Re: inheritance, list of objects, polymorphism
* Vladimir Jovic:
James Kanze wrote:
> General rule: assignment and external copy don't work well with
inheritance. (In my own code, I've gradually been introducing a
PolymorphicObject base class, with a virtual destructor and a private
copy constructor and assignment operator. With the rule that classes
designed to be used polymorphically should inherit from
PolymorphicObject.)
I do not understand why you said that "assignment and external copy
don't work well with inheritance."
Mainly it has to do with C++ variables directly being of the size of the
statically known type and directly containing an object of that type, instead of
just being pointers[1] as in Java and C# and like languages.
When sizeof(Derived) > sizeof(Base) this means that
Base o = Derived();
performs a /slice/ of the Derived object; 'o' contains only the Base stuff of
that original object.
Additionally, the copy is now a Base, so any overriding of functionality in
Derived is lost.
Even worse, consider
Derived o;
Base& b = o;
b = Base();
Perhaps Base has a person's name and Derived additional has the person's
birth-year, then the above changes the 'o' name without updating the birth-year,
yielding a Derived instance with inconsistent information.
For a PolymorphicObject base class like James mentioned you therefore generally
want to introduce two restrictions, and support one main functionality:
* Inhibit client code "slice" copying.
This is done by making the assignment operator private and the
copy constructor protected. James wrote "private" copy constructor
but that's a bit impractical. For you want to allow derived classes
to be clonable, and cloning is best expressed in terms of internal
copy construction.
* Make sure that objects can only be created dynamically.
The reasonable way is to make the destructor protected.
* Force use of smart pointer.
James relies on garbage collection so he probably doesn't do this,
but there are two aspects: ensuring that any newly created object's
raw pointer is immediately stored in a smart pointer, and ensuring
that only the smart pointer class has access to destroy an object.

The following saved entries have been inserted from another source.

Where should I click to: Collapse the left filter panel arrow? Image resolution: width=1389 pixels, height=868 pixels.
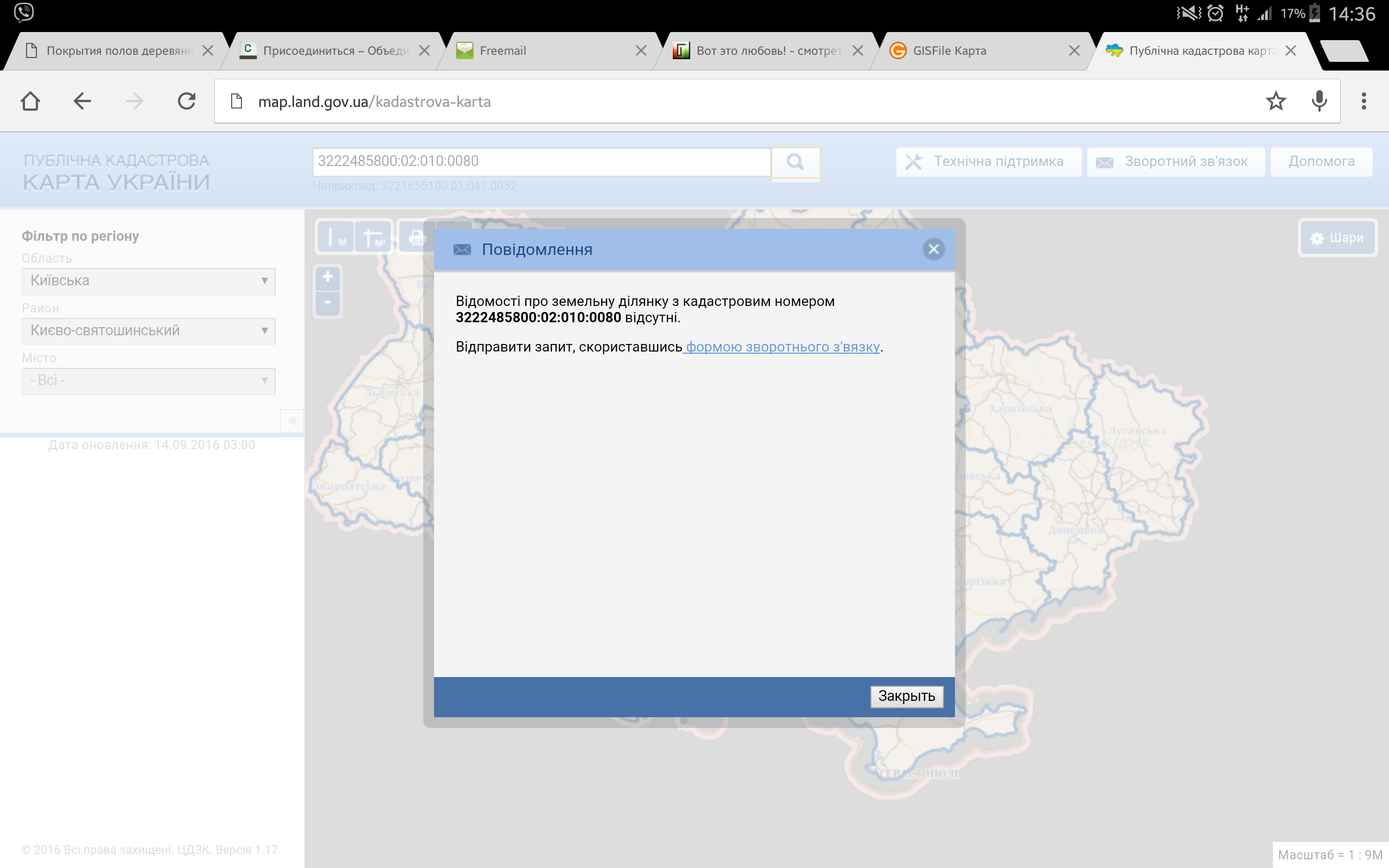(x=291, y=421)
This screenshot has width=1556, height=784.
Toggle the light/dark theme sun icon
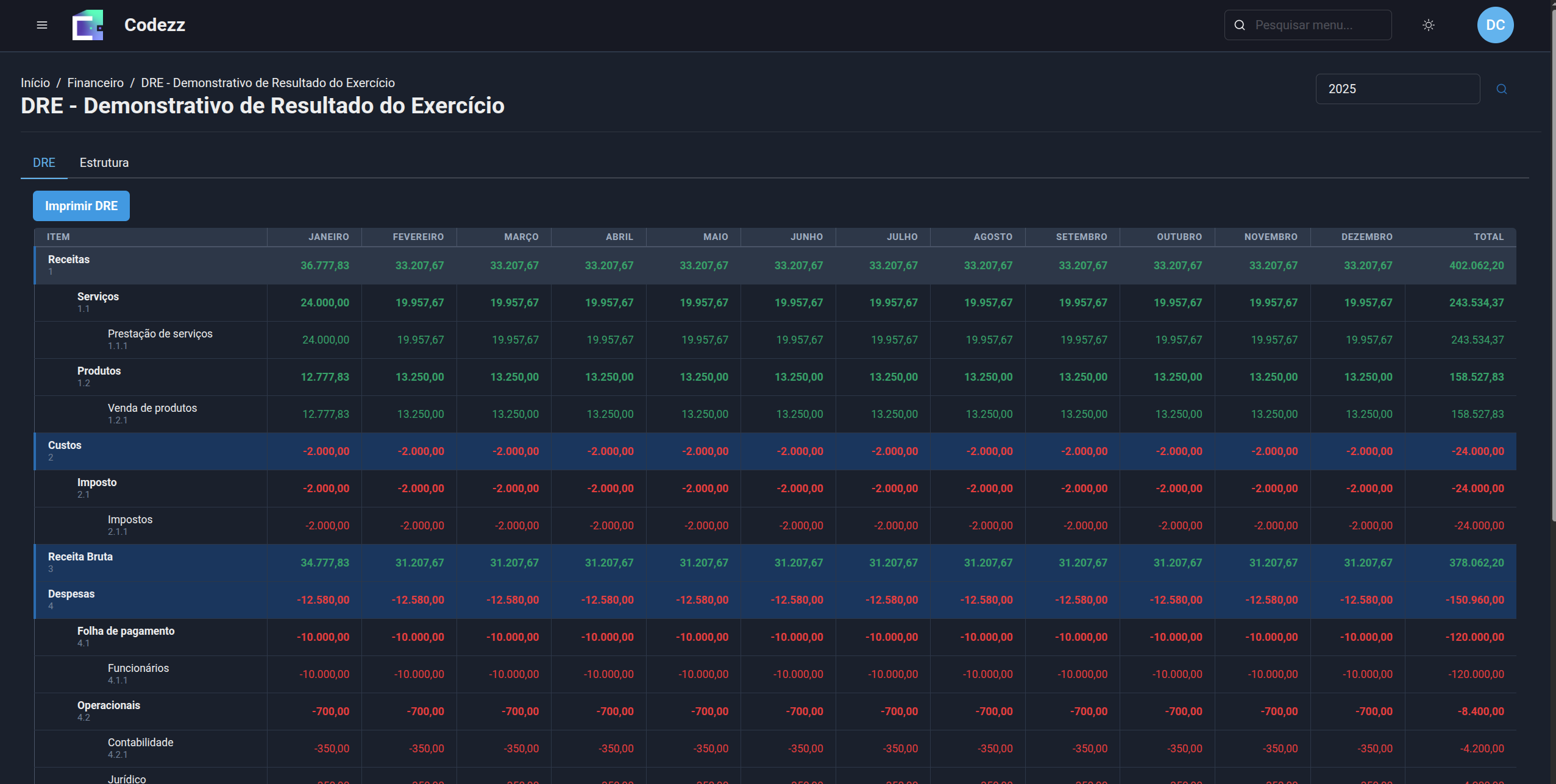pos(1428,25)
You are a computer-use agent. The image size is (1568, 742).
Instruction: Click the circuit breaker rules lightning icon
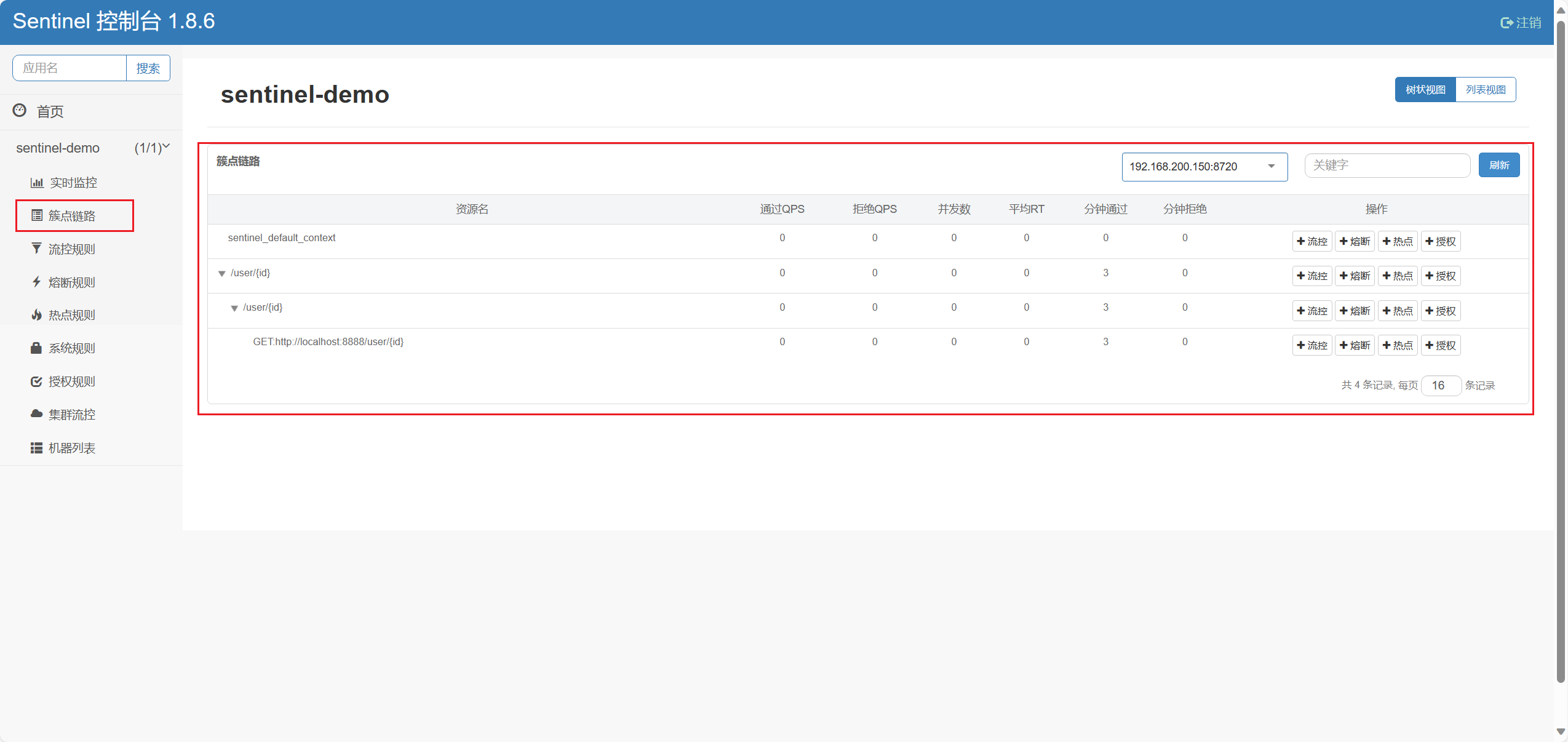point(36,282)

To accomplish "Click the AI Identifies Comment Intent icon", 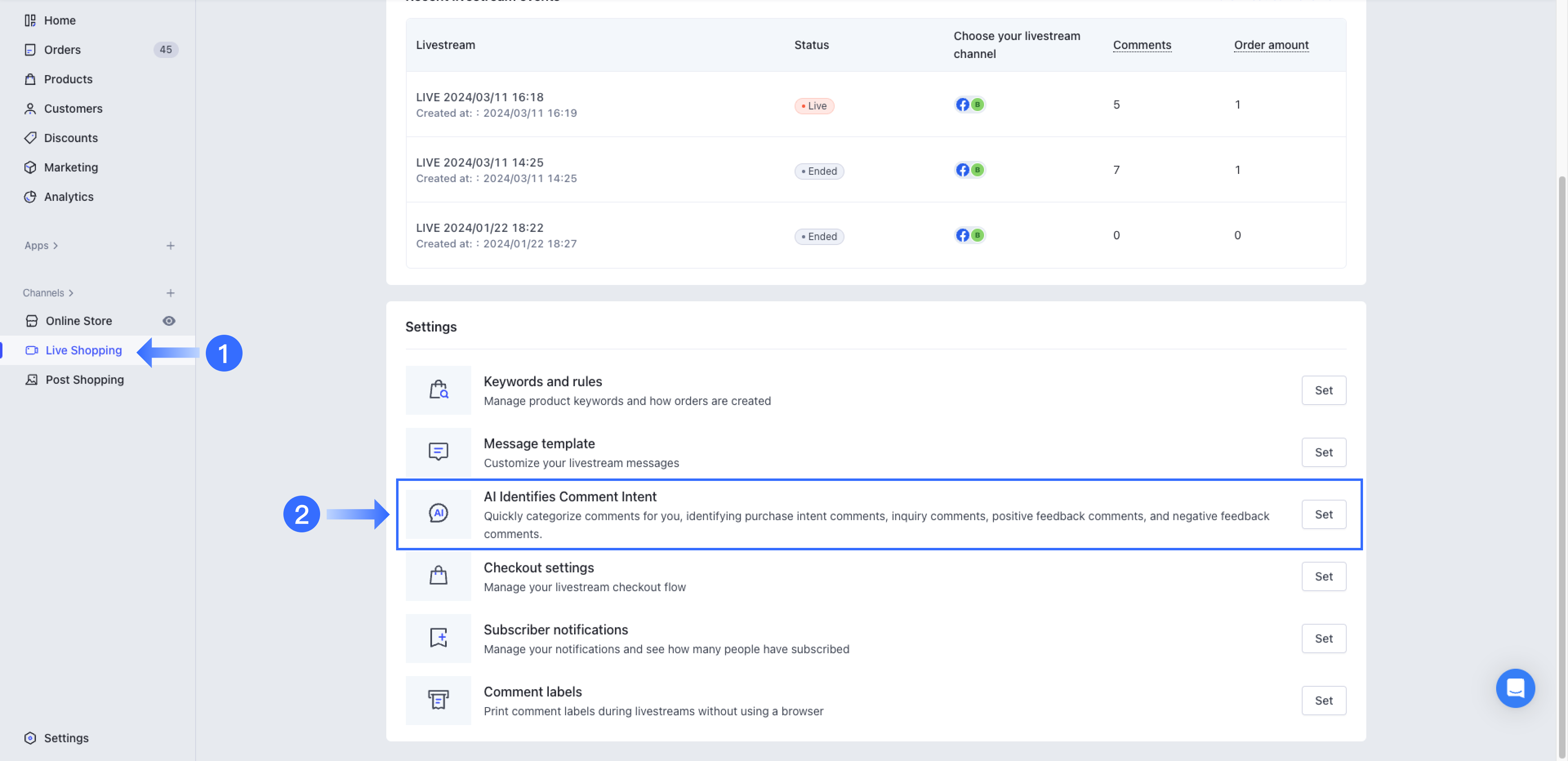I will coord(438,513).
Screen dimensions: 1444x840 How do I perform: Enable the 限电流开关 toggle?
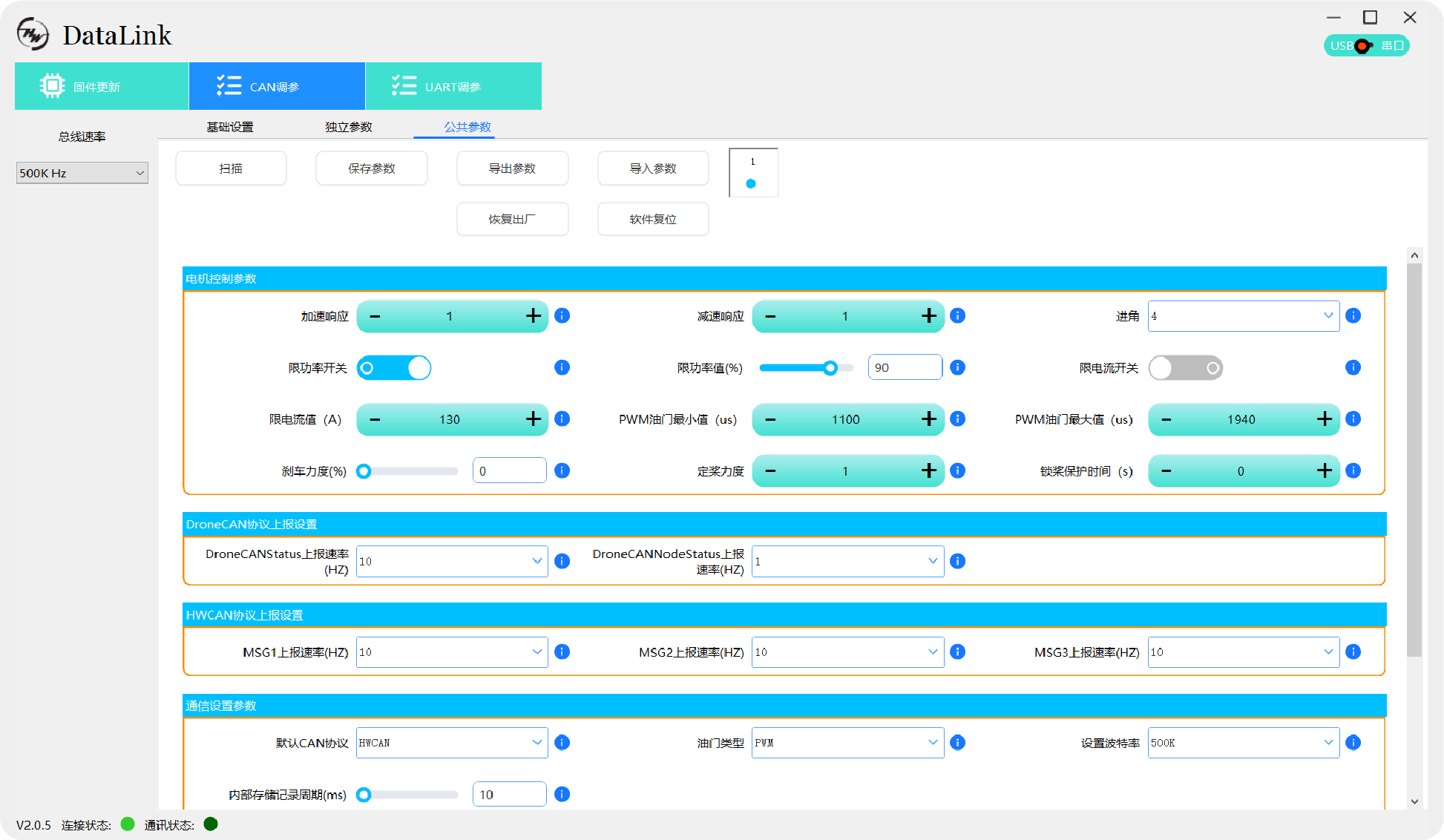point(1185,368)

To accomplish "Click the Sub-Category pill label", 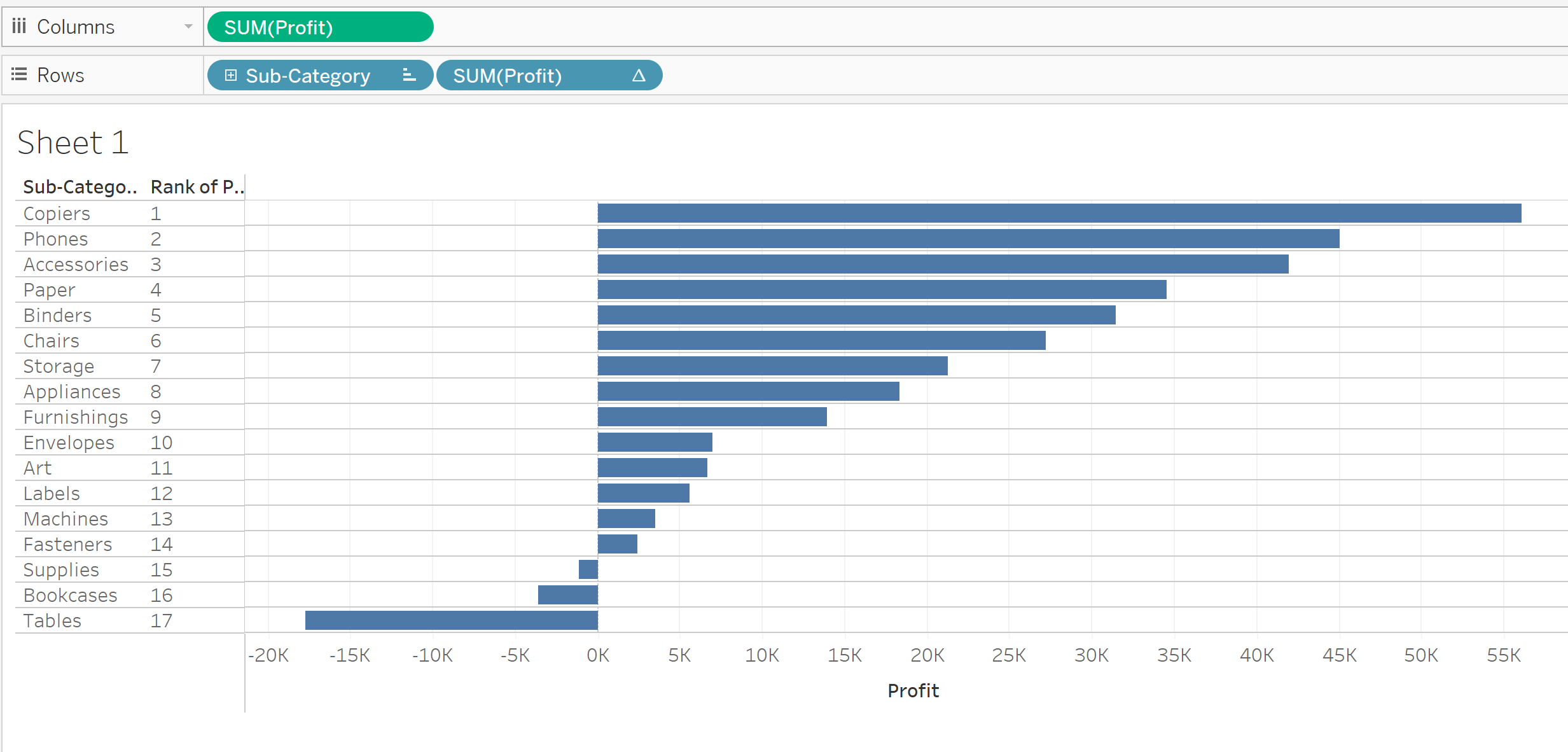I will [x=308, y=76].
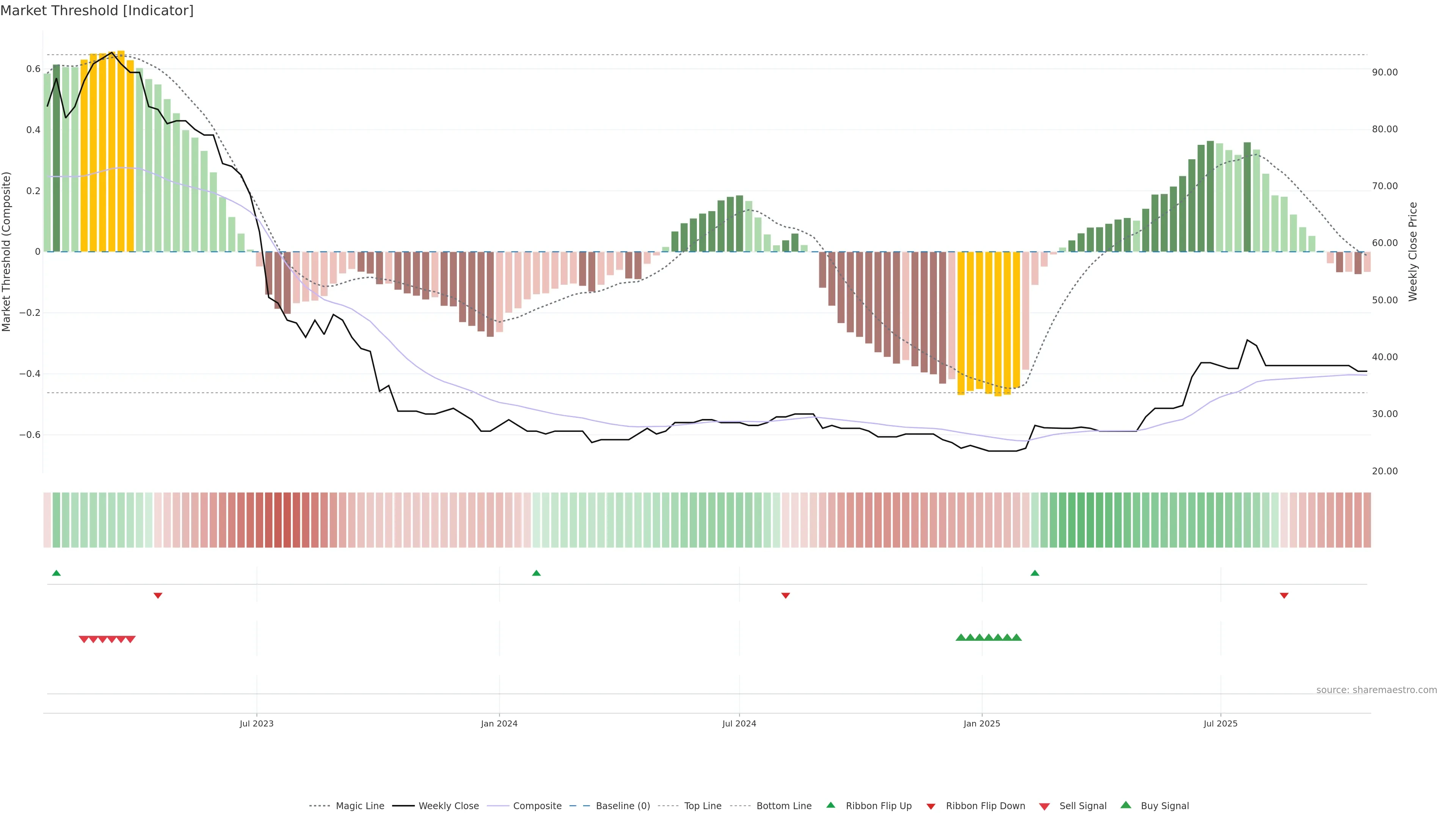Click the Buy Signal legend marker

tap(1125, 805)
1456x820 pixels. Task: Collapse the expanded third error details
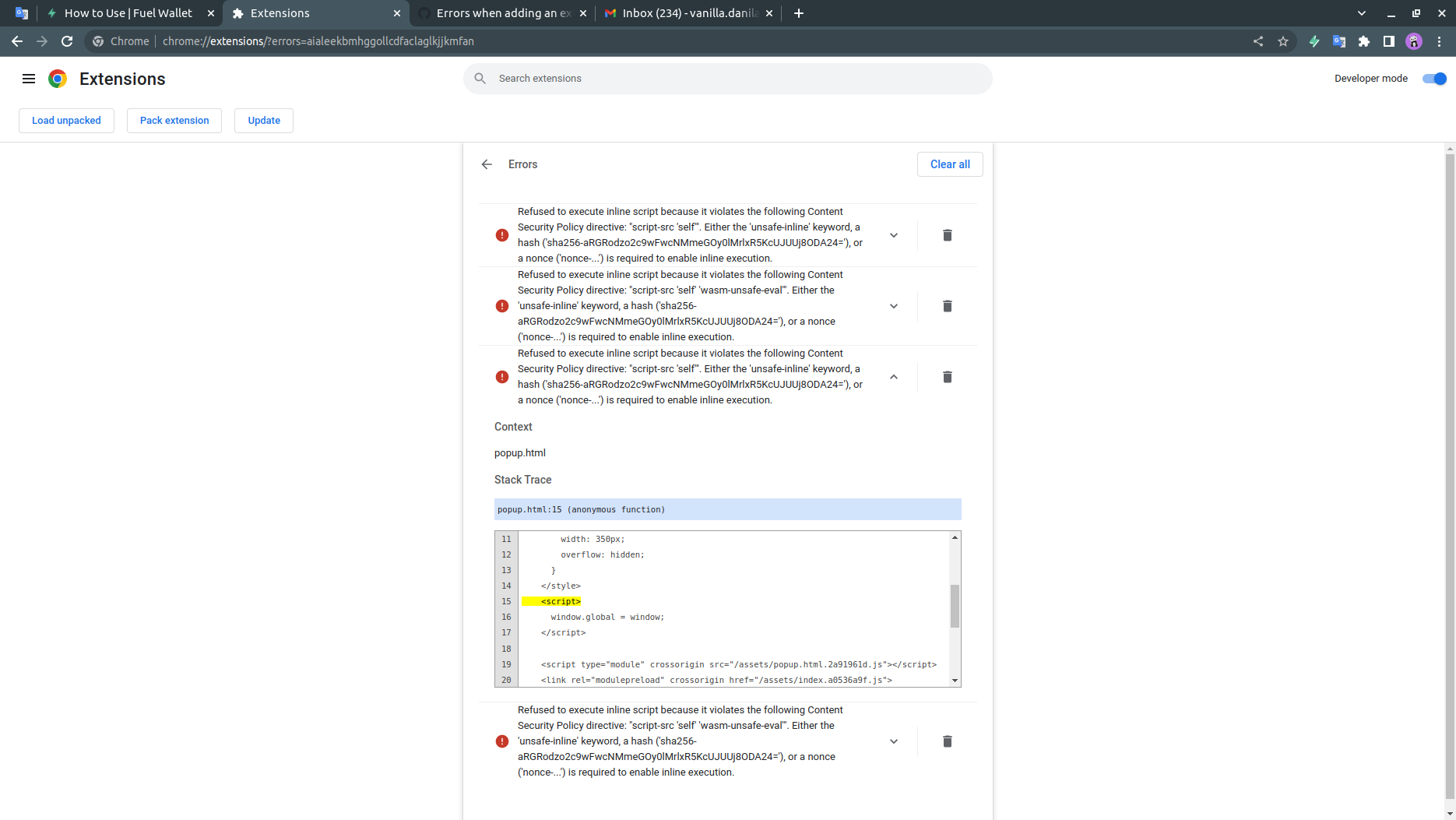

One way to do the first it is to overload the class' allocation function
(operator new) so that any direct 'new' expression would be overly
complicated. For C++98 then provide a macro that supplies the
requisite magic incomprehensible expression and ensures the pointer
is immediately wrapped in a smart pointer, before client code can
get at it. For C++0x I think the improved support for argument
forwarding makes the macro unnecessary. Anyways, one way to do the
second is to make destructor protected (which you'd do anyway for
the bullet point above), and grant friendship to the smart pointer.
Cheers & hth.,
- Alf
Notes:
[1] Even though Java /programmers/ often think that Java doesn't have pointers,
the Java language specification uses that (correct) terminology. C++ programmers
are more conscious of the low level and formal stuff, because they have to be:
C++ is much more complicated... So, I'm not confusing terms here.